Sunday, June 24, 2012

"Sing Free:" the track that insisted on re-writing itself (with MP3 sample)

"Sing Free" is the first track from the album "Hydrogen" I began recording, and it's the track that was giving me the most hell. Perhaps that is because I was trying too hard; trying to make the beats too aggressive, trying to sing too high, trying to drown the whole thing in too much electricity.

So after a month of ignoring the half-completed track and letting it sit on my hard drive, I decided to turn it totally upside-down. I've heard other musicians say they sometimes like the results they get when they totally strip everything down, so that's what I did.
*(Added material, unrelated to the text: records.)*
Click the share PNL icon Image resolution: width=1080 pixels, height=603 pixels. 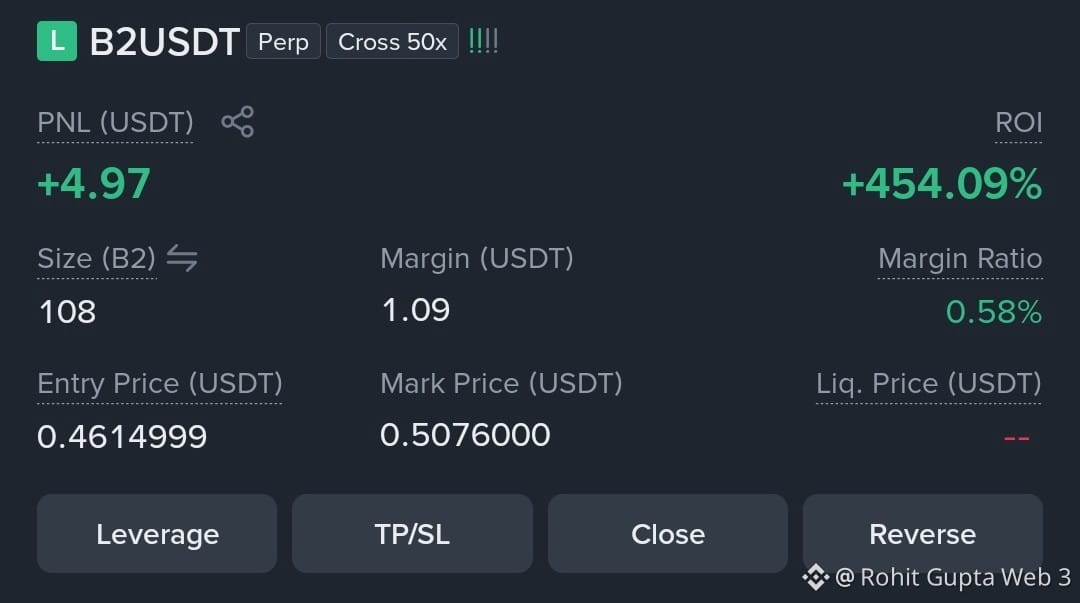[x=238, y=122]
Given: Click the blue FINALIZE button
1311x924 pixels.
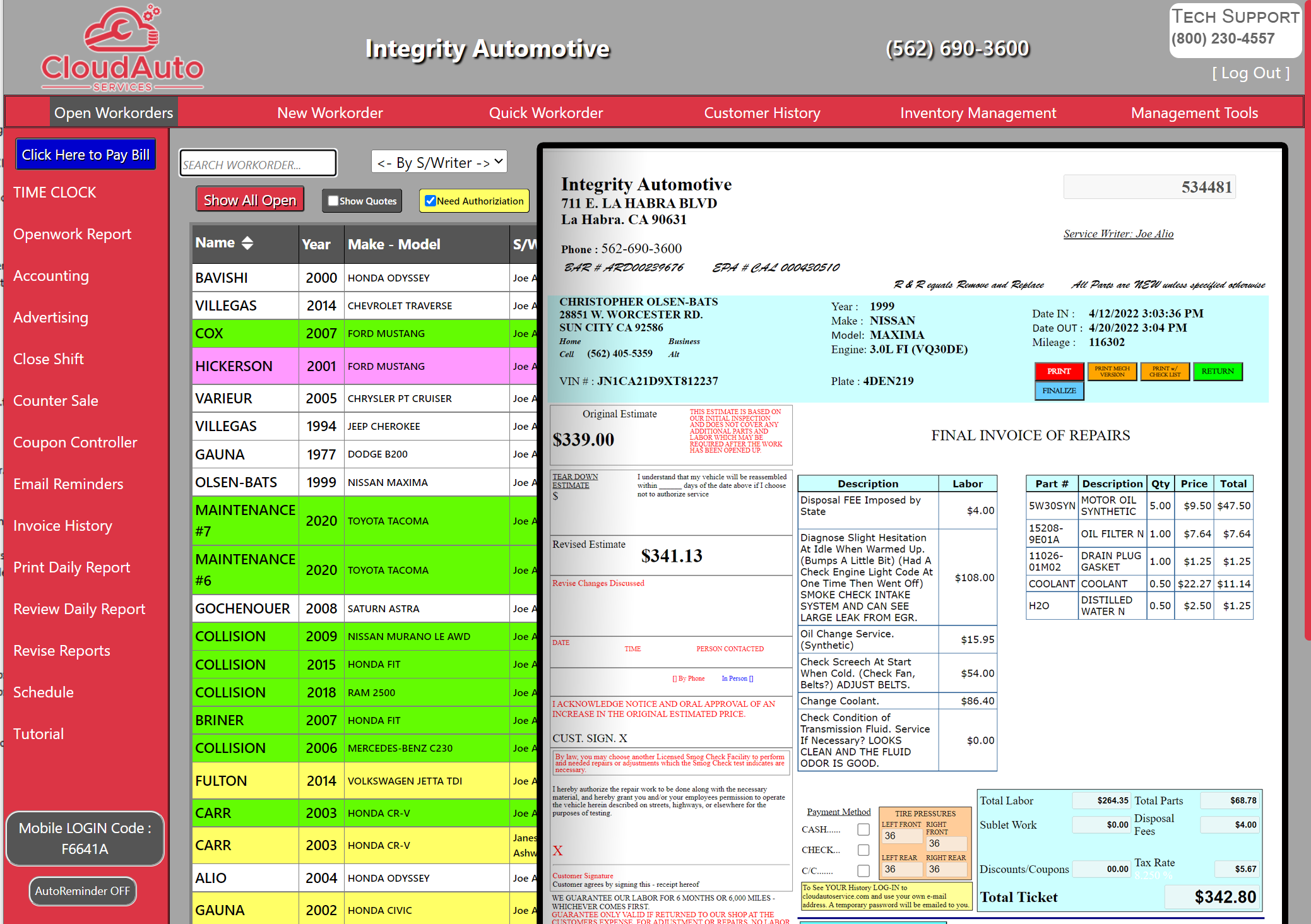Looking at the screenshot, I should [x=1059, y=391].
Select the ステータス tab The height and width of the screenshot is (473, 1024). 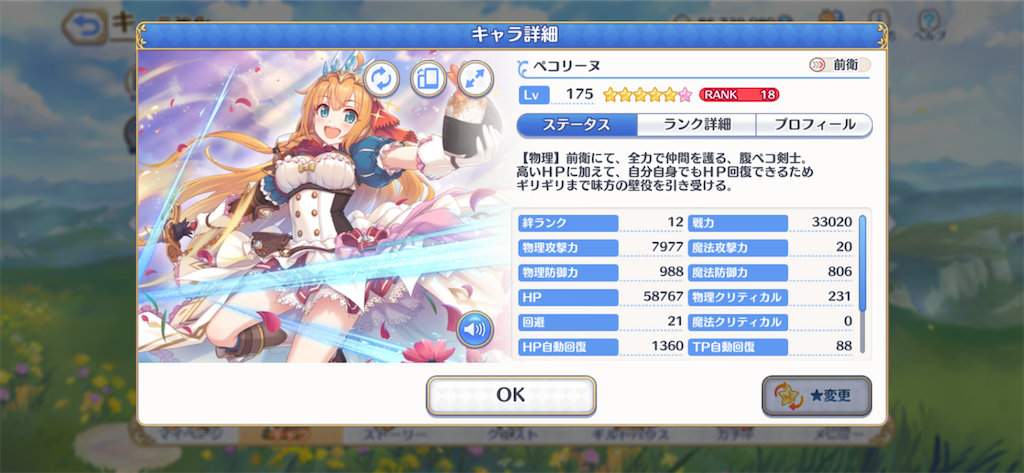click(x=576, y=125)
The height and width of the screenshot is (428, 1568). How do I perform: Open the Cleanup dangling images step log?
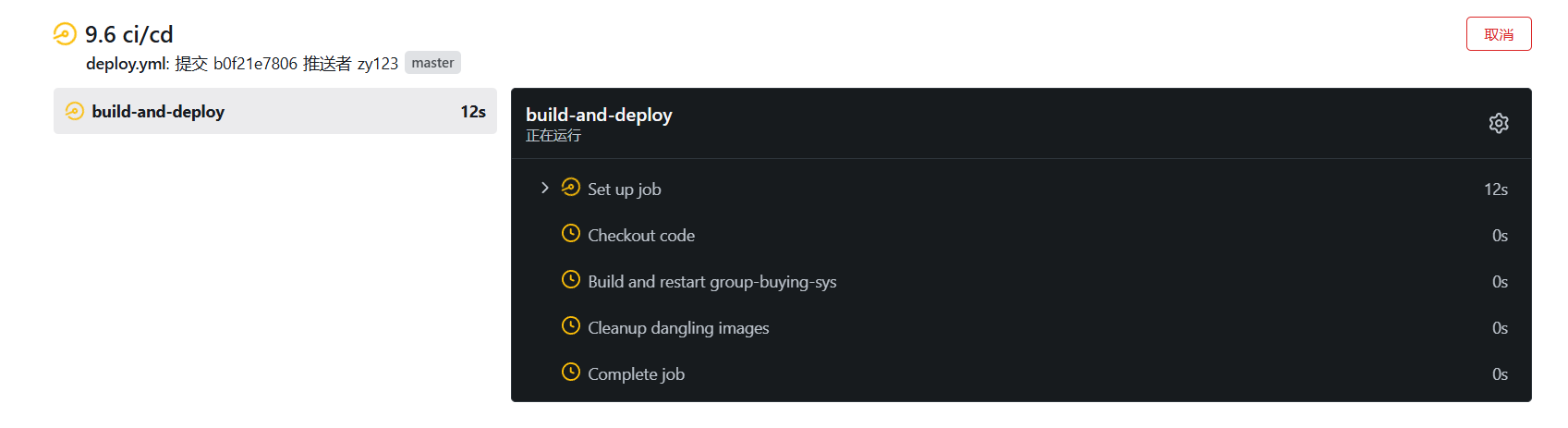(1021, 328)
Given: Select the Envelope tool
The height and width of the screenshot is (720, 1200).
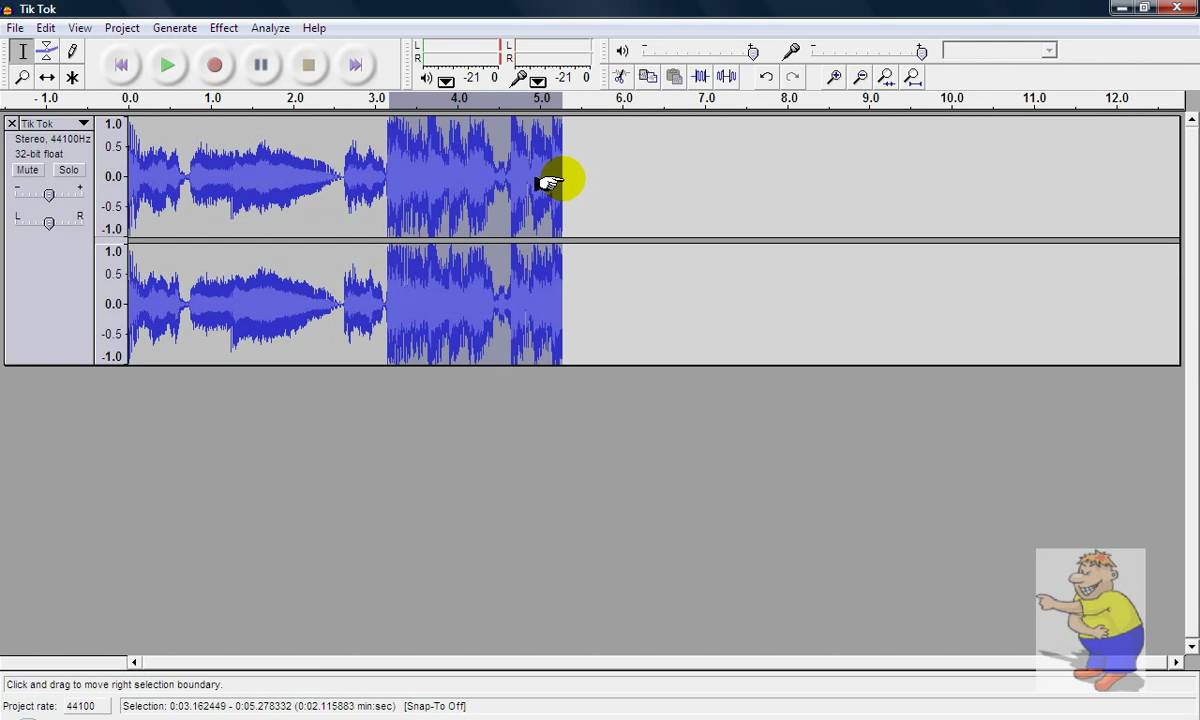Looking at the screenshot, I should click(47, 51).
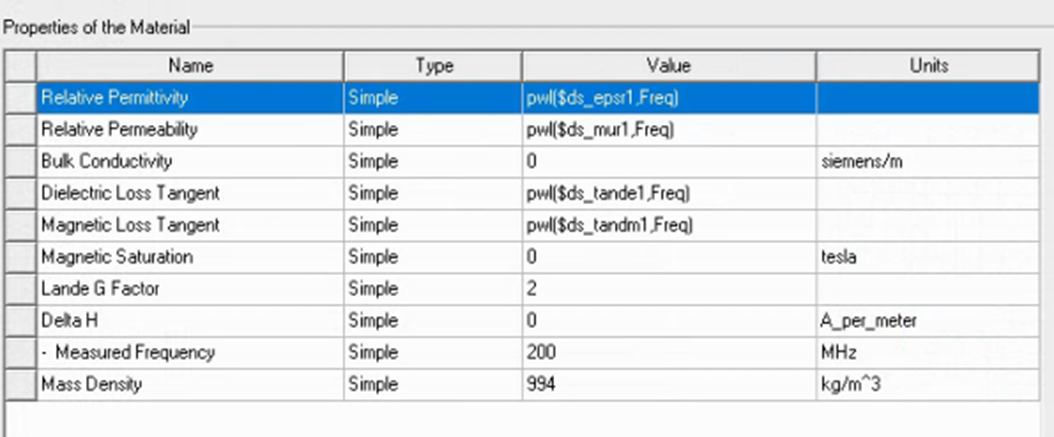Select the Relative Permittivity row name
The height and width of the screenshot is (437, 1054).
click(115, 98)
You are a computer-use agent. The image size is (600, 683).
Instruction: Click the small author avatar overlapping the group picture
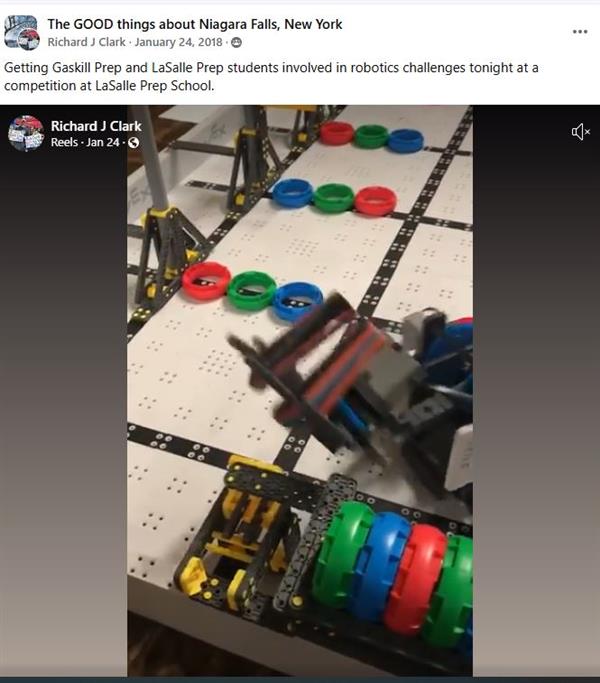click(x=30, y=39)
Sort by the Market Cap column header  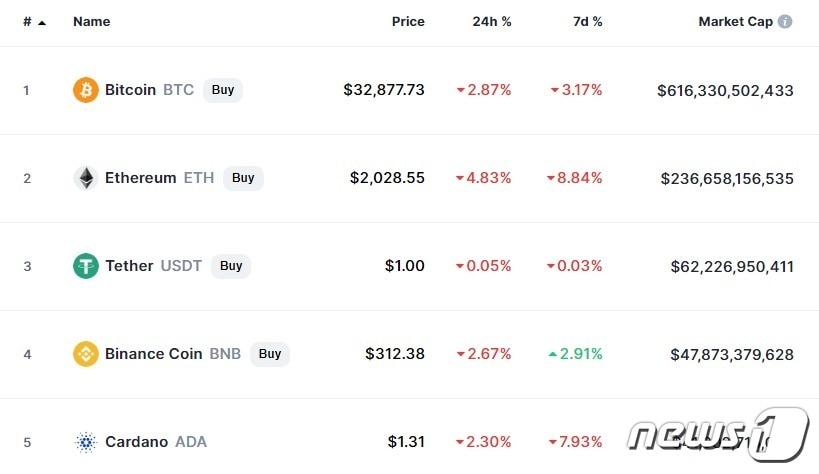tap(735, 21)
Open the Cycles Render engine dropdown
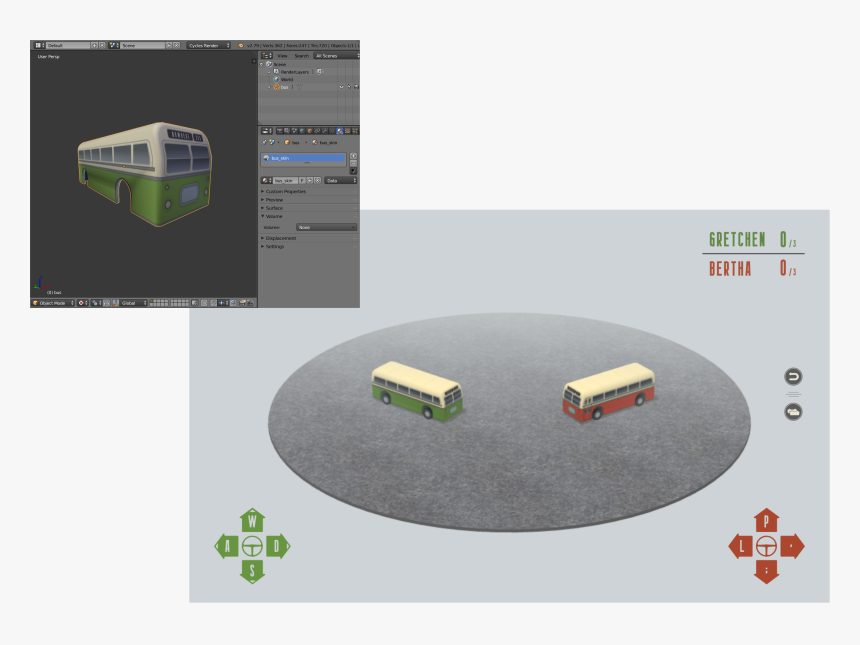Screen dimensions: 860x645 (209, 45)
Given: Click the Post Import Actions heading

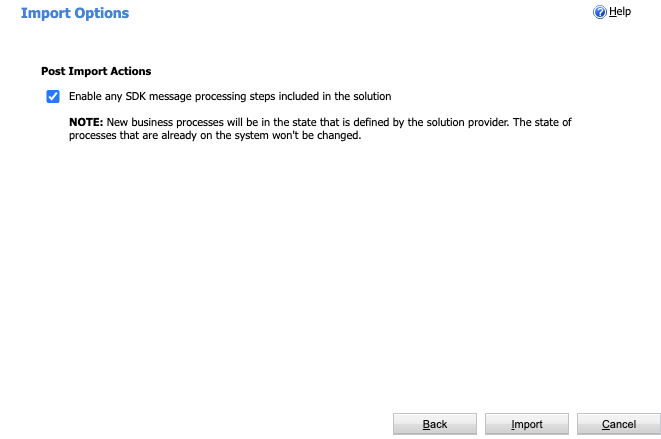Looking at the screenshot, I should pyautogui.click(x=96, y=71).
And here is a snippet:


This snippet is far from perfect from a performance standpoint, but in a way I think that's part of its appeal. When I originally thought to record "Hydrogen" I said to myself "this is the album that will be more perfect and precise than anything I have done before."  This turned out to be nonsense. Of course, nothing is ever perfect unless it is generated completely by computer (and that right there can present its own set of problems).  So what I now realize is that "Hydrogen" will be appealing for the mixture of the organic and the exact, and hopefully I will be a skilled enough musician to keep up with the exact. So far it's been a tad questionable.

Another issue I've been having recently also emerged here. For some reason, my singing voice always tends to record better and richer when I'm playing guitar along with it instead of overdubbing the voice over a pre-recorded track. I still haven't figured out why this is so. It could have to do with feeling more connected to the rhythm of the piece, but that is all speculation. As a general studio rule, vocals should usually be overdubbed and not recorded live with other instruments, so I'm breaking that rule here for the sake of getting a recording that sounds "real," whatever that means.